Los neumáticos constituyen el único contacto del vehículo con el pavimento por el que se desplaza. Cuando sobre el neumático se deposita una película de agua, de acuerdo a la velocidad que se desarrolla y al estado de los neumáticos, puede producirse el efecto de aquaplaning o hidroplaneo.

Este fenómeno provoca la falta de control del vehículo debido a la escasa o nula adherencia de los neumáticos a la superficie de rodamiento.
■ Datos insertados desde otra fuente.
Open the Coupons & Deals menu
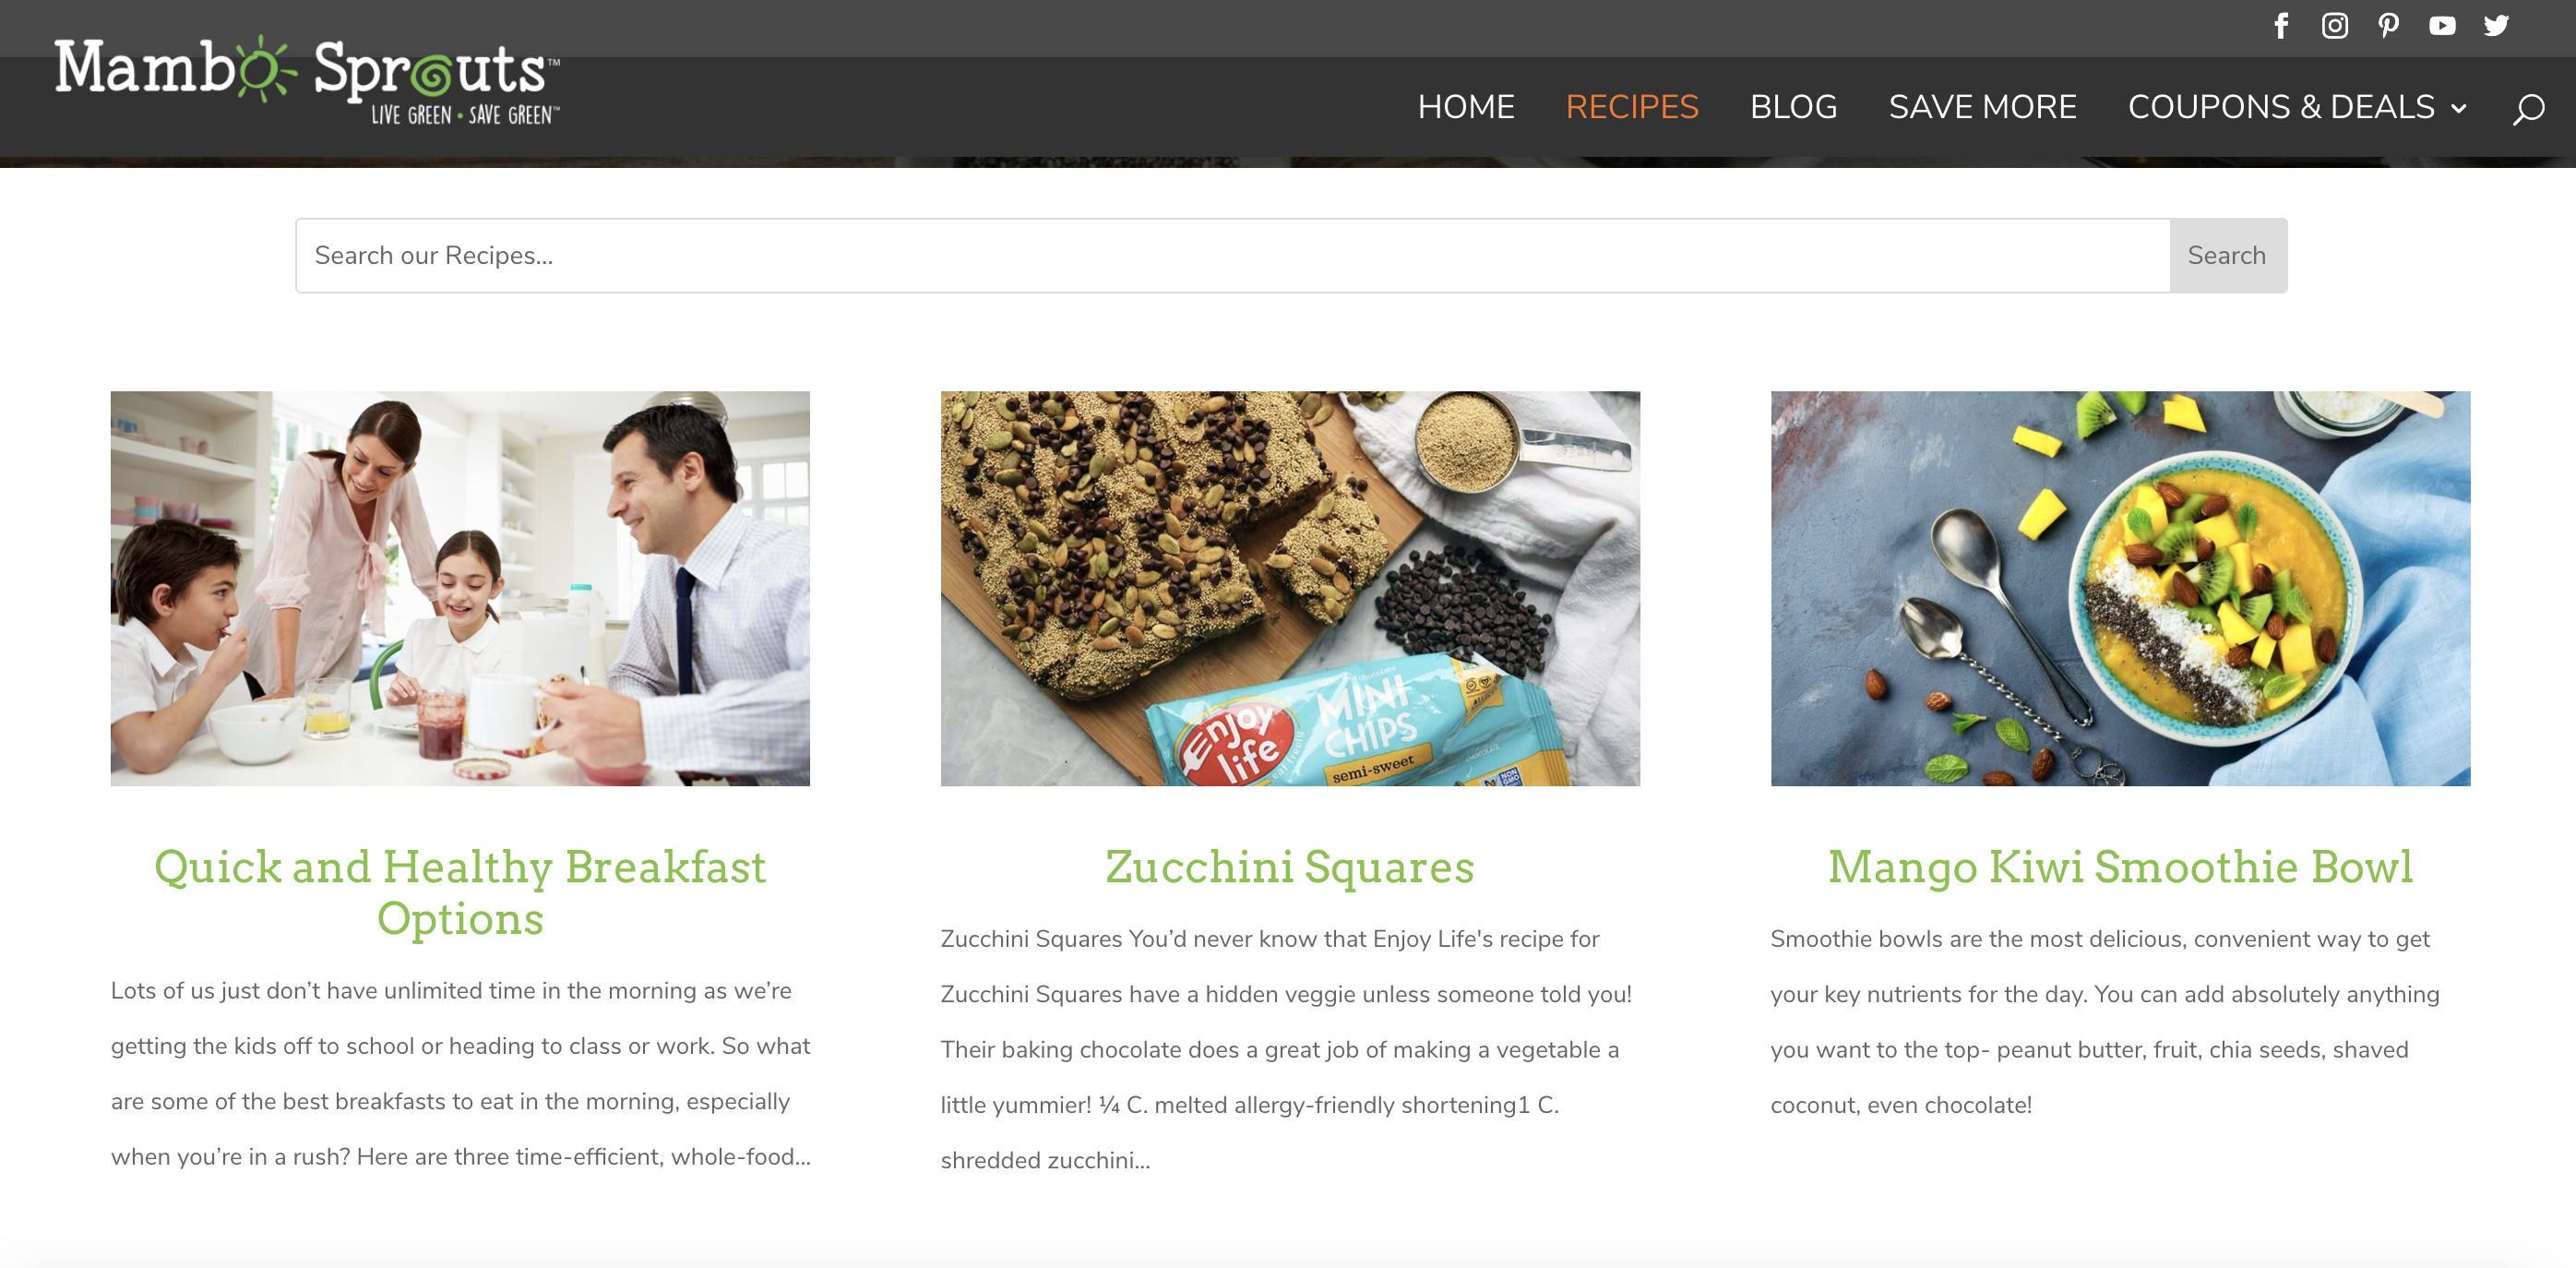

Si se toman ciertas precauciones puede evitarse dicha situación o bien disminuir las consecuencias en caso de que la misma se produzca. 

 
El aquaplaning o hidroplaneo (o más raramente acuaplaneo) es la situación en la que un vehículo atraviesa en la carretera a cierta velocidad una superficie cubierta de agua en unas circunstancias que provocan la pérdida de control del vehículo por el conductor. 
 
Cuando existe una capa fina de agua en la carretera, el vehículo no ve alterada su marcha gracias al perfil de los neumáticos, que van expulsando el agua hacia los lados de forma que las ruedas no pierden el contacto con la carretera. 
 
El PELIGRO surge cuando el vehículo atraviesa una superficie de agua y supera el grosor en que los neumáticos aseguran la adherencia, de forma que el vehículo, si pasa por ese lugar a una cierta velocidad, pierde el contacto con el suelo y patina. El conductor no es capaz de controlar la dirección del vehículo, de forma que se produce normalmente un accidente, que en muchas ocasiones es grave. 
 
Este fenómeno provoca la falta de control del vehículo debido a la escasa o nula adherencia de los neumáticos a la superficie de rodamiento. Si se toman ciertas precauciones puede evitarse dicha situación o bien disminuir las consecuencias en caso de que la misma se produzca. 

Las probabilidades de aquaplaning aumentan con la velocidad y se reducen con la presión. Si la presión de los neumáticos es muy elevada, incluso por encima de los valores normalmente aconsejados, la superficie de contacto del neumático con el suelo disminuye. En consecuencia, la capacidad del neumático de "atrapar" agua en la superficie de contacto se reduce, ya que es más capaz de expulsarlo por las ranuras. 

Debe tenerse en cuenta que aún cuando las llantas se encuentren en perfecto estado, si la cantidad de agua acumulada excede la profundidad de los surcos de los neumáticos, se corre el riego de que aparezca el efecto de hidroplaneo.  

Para evitar este efecto es importante considerar lo siguiente: 
- Los neumáticos deben tener una adecuada presión de inflado, con surcos o dibujos de una correcta profundidad. 
- Cuando por efecto de la lluvia el pavimento comience a estar mojado se debe disminuir inmediatamente la velocidad. 
- Es recomendable circular por las huellas del vehículo que transita adelante. 
- Es importante estar alerta ante cualquier señal que indique que el vehículo ha comenzado a estar bajo el efecto de hidroplaneo, tales como la falta del sonido de chapaleo al transitar o síntomas que denoten que el vehículo no tiene suficiente agarre o buen frenado.  

En caso de que el vehículo comience a hidroplanear se recomienda: 
- Disminuir la velocidad inmediatamente. 
- La desaceleración debe hacerse en forma suave, es decir levantando el pie del acelerador hasta conseguir la suficiente adherencia de los neumáticos. 
- No se deben efectuar en ningún momento maniobras bruscas. 
- Debe evitarse en todo momento pisar el pedal de los frenos ya que ello, con seguridad, producirá el patinaje del vehículo y por consiguiente la falta de dominio del mismo.